• **Activity**
Go line by line through the records below. Copy whichever lines contain the string "label".
■ ■ ■ ■ ■
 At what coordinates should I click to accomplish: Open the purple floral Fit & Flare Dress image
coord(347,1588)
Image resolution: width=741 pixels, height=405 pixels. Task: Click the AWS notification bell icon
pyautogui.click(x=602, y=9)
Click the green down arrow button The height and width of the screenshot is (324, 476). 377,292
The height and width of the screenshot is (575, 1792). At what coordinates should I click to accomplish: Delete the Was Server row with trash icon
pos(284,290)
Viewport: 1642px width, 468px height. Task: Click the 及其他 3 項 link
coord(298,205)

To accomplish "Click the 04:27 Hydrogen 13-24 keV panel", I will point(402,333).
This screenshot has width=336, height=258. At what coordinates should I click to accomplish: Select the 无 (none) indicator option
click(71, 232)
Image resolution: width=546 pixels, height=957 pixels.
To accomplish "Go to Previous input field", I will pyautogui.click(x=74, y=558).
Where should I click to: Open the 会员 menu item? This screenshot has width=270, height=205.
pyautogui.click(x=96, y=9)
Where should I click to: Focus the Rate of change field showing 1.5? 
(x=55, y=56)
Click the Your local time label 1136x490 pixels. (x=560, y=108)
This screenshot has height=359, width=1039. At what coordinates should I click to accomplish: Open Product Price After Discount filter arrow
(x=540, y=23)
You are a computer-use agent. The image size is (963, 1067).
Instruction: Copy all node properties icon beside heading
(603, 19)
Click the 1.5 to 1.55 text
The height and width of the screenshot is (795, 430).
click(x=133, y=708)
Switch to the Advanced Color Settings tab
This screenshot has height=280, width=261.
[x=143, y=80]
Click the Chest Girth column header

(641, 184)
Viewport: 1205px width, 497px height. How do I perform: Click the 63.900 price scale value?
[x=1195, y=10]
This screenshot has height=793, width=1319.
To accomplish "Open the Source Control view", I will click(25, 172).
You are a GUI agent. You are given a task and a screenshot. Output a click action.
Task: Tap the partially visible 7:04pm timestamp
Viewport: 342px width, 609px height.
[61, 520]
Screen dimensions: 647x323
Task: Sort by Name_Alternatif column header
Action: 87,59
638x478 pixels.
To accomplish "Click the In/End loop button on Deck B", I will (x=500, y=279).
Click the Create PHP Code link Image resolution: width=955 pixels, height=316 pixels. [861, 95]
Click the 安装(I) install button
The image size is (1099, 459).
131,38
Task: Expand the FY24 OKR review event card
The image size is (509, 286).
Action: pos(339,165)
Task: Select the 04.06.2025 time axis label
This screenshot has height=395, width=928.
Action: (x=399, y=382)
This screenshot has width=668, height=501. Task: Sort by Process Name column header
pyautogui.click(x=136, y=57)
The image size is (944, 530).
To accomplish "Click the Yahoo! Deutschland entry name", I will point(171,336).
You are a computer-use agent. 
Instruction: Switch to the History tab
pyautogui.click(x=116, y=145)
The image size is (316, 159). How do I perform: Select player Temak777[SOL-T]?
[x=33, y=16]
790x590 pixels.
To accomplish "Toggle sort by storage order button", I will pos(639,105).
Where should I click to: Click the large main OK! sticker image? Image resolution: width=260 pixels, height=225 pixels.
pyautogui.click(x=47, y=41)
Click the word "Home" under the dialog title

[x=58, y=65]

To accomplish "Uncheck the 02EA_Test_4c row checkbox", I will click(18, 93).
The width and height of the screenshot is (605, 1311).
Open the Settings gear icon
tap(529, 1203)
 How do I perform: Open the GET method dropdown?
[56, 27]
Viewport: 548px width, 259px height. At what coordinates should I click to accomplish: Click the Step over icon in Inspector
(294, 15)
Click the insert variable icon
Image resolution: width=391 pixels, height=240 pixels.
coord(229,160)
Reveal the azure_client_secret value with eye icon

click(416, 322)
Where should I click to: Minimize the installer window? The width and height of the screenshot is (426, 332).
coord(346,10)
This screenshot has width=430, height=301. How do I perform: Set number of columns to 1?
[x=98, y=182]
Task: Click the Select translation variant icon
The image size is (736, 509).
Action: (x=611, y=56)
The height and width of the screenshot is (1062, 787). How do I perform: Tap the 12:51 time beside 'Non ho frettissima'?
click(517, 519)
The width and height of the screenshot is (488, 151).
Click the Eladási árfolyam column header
■ ■ ■ ■ ■
• **Response**
Click the Your local time label 1136x490 pixels. (x=560, y=108)
Task: Select the 04.06.2025 time axis label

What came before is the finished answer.